Linux-Integrity Archive on lore.kernel.org
 help / color / Atom feed
From: Chuck Lever <chucklever@gmail.com>
To: James Bottomley <James.Bottomley@HansenPartnership.com>
Cc: Mimi Zohar <zohar@linux.ibm.com>,
	James Morris <jmorris@namei.org>,
	Deven Bowers <deven.desai@linux.microsoft.com>,
	Pavel Machek <pavel@ucw.cz>, Sasha Levin <sashal@kernel.org>,
	snitzer@redhat.com, dm-devel@redhat.com,
	tyhicks@linux.microsoft.com, agk@redhat.com,
	Paul Moore <paul@paul-moore.com>,
	Jonathan Corbet <corbet@lwn.net>,
	nramas@linux.microsoft.com, serge@hallyn.com,
	pasha.tatashin@soleen.com, Jann Horn <jannh@google.com>,
	linux-block@vger.kernel.org, Al Viro <viro@zeniv.linux.org.uk>,
	Jens Axboe <axboe@kernel.dk>,
	mdsakib@microsoft.com, open list <linux-kernel@vger.kernel.org>,
	eparis@redhat.com, linux-security-module@vger.kernel.org,
	linux-audit@redhat.com,
	linux-fsdevel <linux-fsdevel@vger.kernel.org>,
	linux-integrity@vger.kernel.org,
	jaskarankhurana@linux.microsoft.com
Subject: Re: [dm-devel] [RFC PATCH v5 00/11] Integrity Policy Enforcement LSM (IPE)
Date: Thu, 13 Aug 2020 10:42:57 -0400
Message-ID: <D470BA4B-EF1A-49CA-AFB9-0F7FFC4C6001@gmail.com> (raw)
In-Reply-To: <1597247482.7293.18.camel@HansenPartnership.com>



> On Aug 12, 2020, at 11:51 AM, James Bottomley <James.Bottomley@HansenPartnership.com> wrote:
> 
> On Wed, 2020-08-12 at 10:15 -0400, Chuck Lever wrote:
>>> On Aug 11, 2020, at 11:53 AM, James Bottomley
>>> <James.Bottomley@HansenPartnership.com> wrote:
>>> 
>>> On Tue, 2020-08-11 at 10:48 -0400, Chuck Lever wrote:
> [...]
>>>>> 
>>>>> and what is nice to have to speed up the verification
>>>>> process.  The choice for the latter is cache or reconstruct
>>>>> depending on the resources available.  If the tree gets cached
>>>>> on the server, that would be a server implementation detail
>>>>> invisible to the client.
>>>> 
>>>> We assume that storage targets (for block or file) are not
>>>> trusted. Therefore storage clients cannot rely on intermediate
>>>> results (eg, middle nodes in a Merkle tree) unless those results
>>>> are generated within the client's trust envelope.
>>> 
>>> Yes, they can ... because supplied nodes can be verified.  That's
>>> the whole point of a merkle tree.  As long as I'm sure of the root
>>> hash I can verify all the rest even if supplied by an untrusted
>>> source.  If you consider a simple merkle tree covering 4 blocks:
>>> 
>>>      R
>>>    /   \
>>> H11     H12
>>> / \     / \
>>> H21 H22 H23 H24
>>>>   |   |   |
>>> 
>>> B1   B2  B3  B4
>>> 
>>> Assume I have the verified root hash R.  If you supply B3 you also
>>> supply H24 and H11 as proof.  I verify by hashing B3 to produce H23
>>> then hash H23 and H24 to produce H12 and if H12 and your supplied
>>> H11 hash to R the tree is correct and the B3 you supplied must
>>> likewise be correct.
>> 
>> I'm not sure what you are proving here. Obviously this has to work
>> in order for a client to reconstruct the file's Merkle tree given
>> only R and the file content.
> 
> You implied the server can't be trusted to generate the merkel tree. 
> I'm showing above it can because of the tree path based verification.

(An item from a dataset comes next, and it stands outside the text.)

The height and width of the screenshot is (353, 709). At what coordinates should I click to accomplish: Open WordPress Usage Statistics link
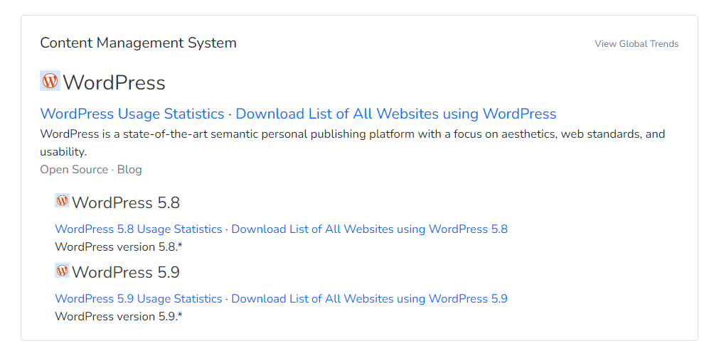(x=132, y=114)

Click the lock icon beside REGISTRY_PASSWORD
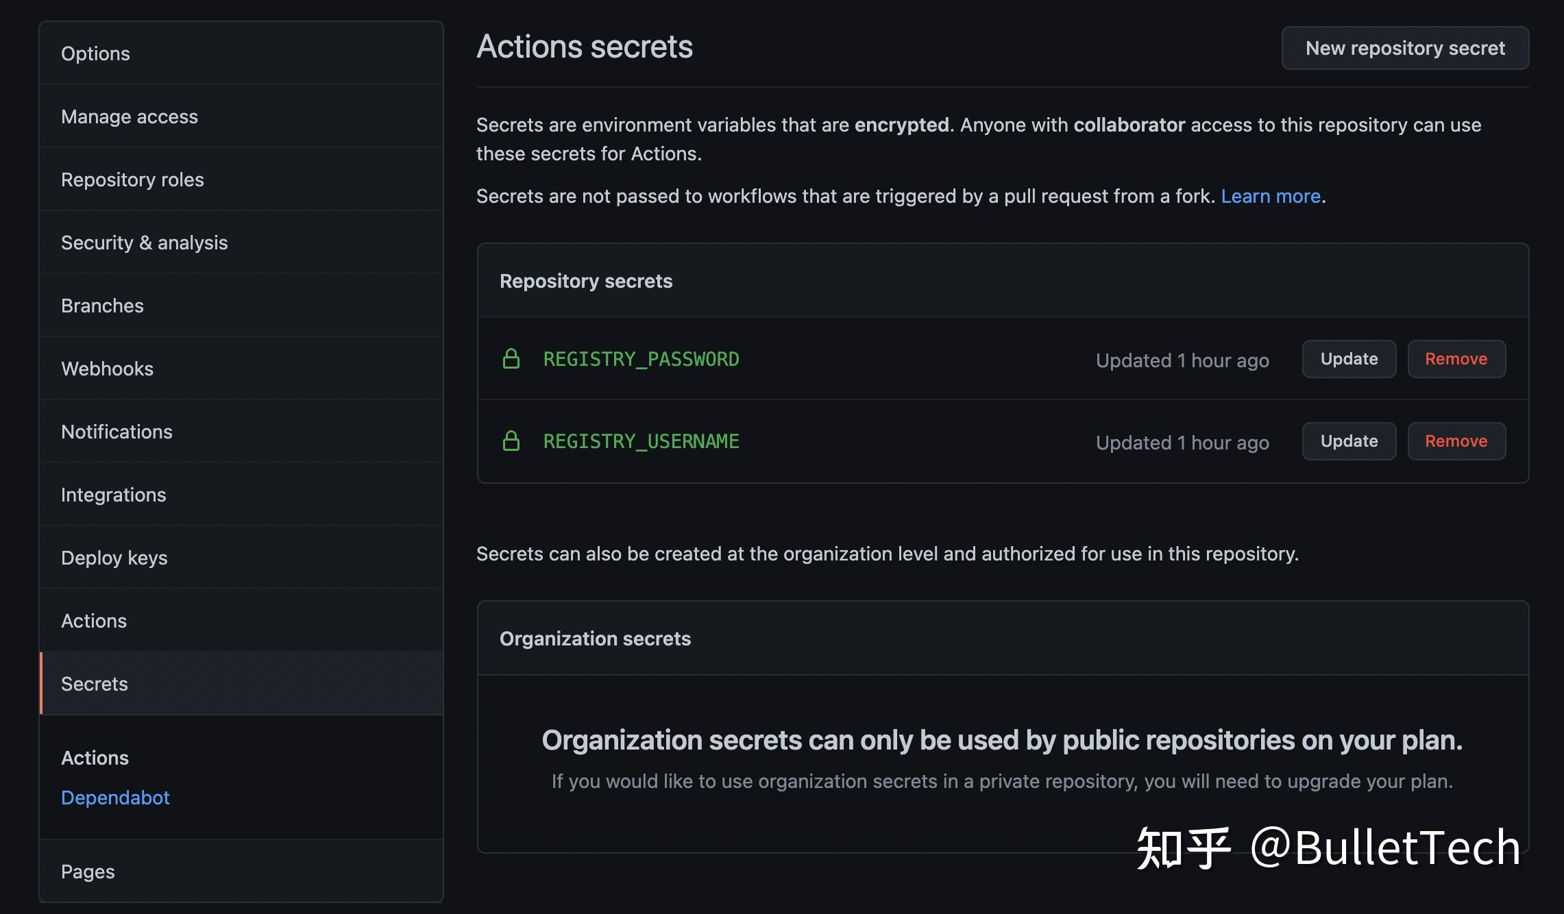513,358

What I was implying is that clients can't trust intermediate Merkle
tree content that is not also signed. So far we are talking about
signing only the tree root.

The storage server can store the tree durably, but if the intermediate
parts of the tree are not signed, the client has to verify them anyway,
and that reduces the value of storing potentially large data structures.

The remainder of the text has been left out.